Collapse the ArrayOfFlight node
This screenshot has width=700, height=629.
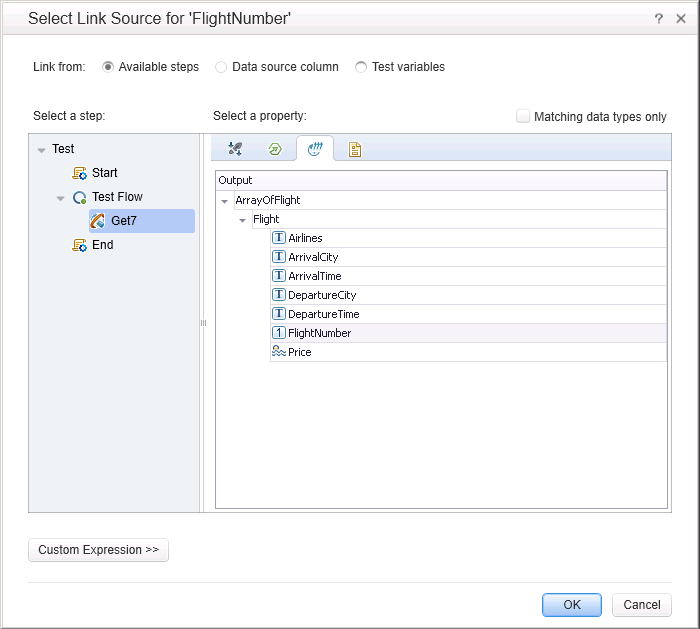tap(224, 200)
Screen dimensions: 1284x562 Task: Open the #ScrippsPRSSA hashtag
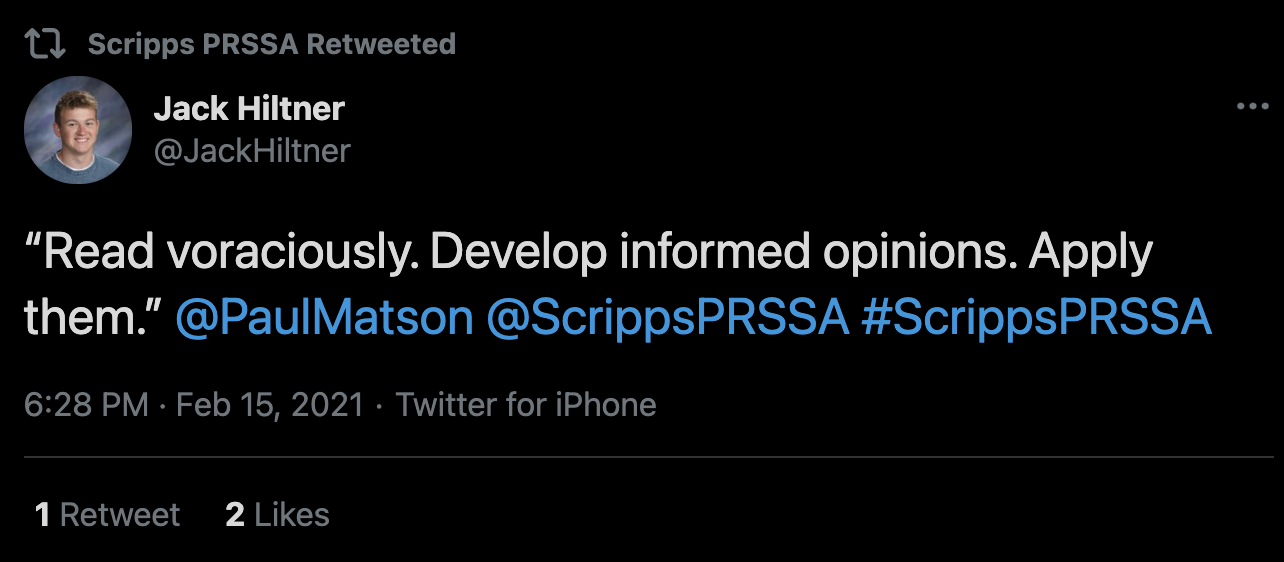[1036, 318]
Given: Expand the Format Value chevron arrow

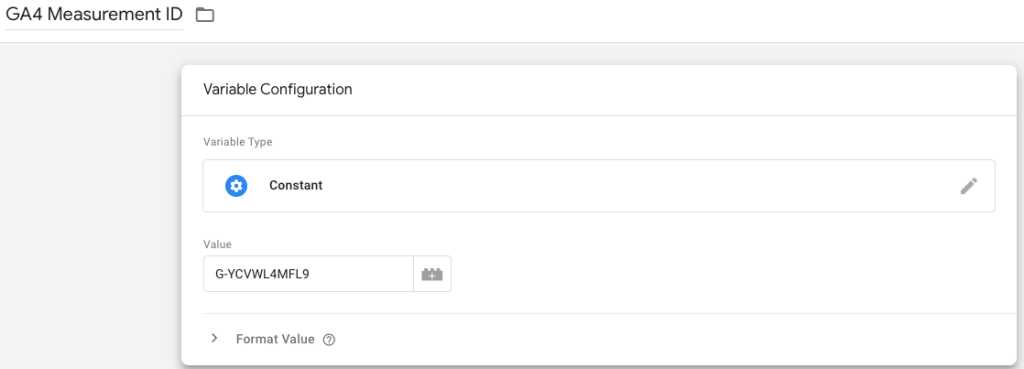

**Exercise task**. Pull every line of text from the rows above verbatim, and leave out the pictures.

**Full answer**.
Collapse the ArrayOfFlight node
This screenshot has width=700, height=629.
tap(224, 200)
Screen dimensions: 1284x562 Task: Open the #ScrippsPRSSA hashtag
[1036, 318]
Given: Expand the Format Value chevron arrow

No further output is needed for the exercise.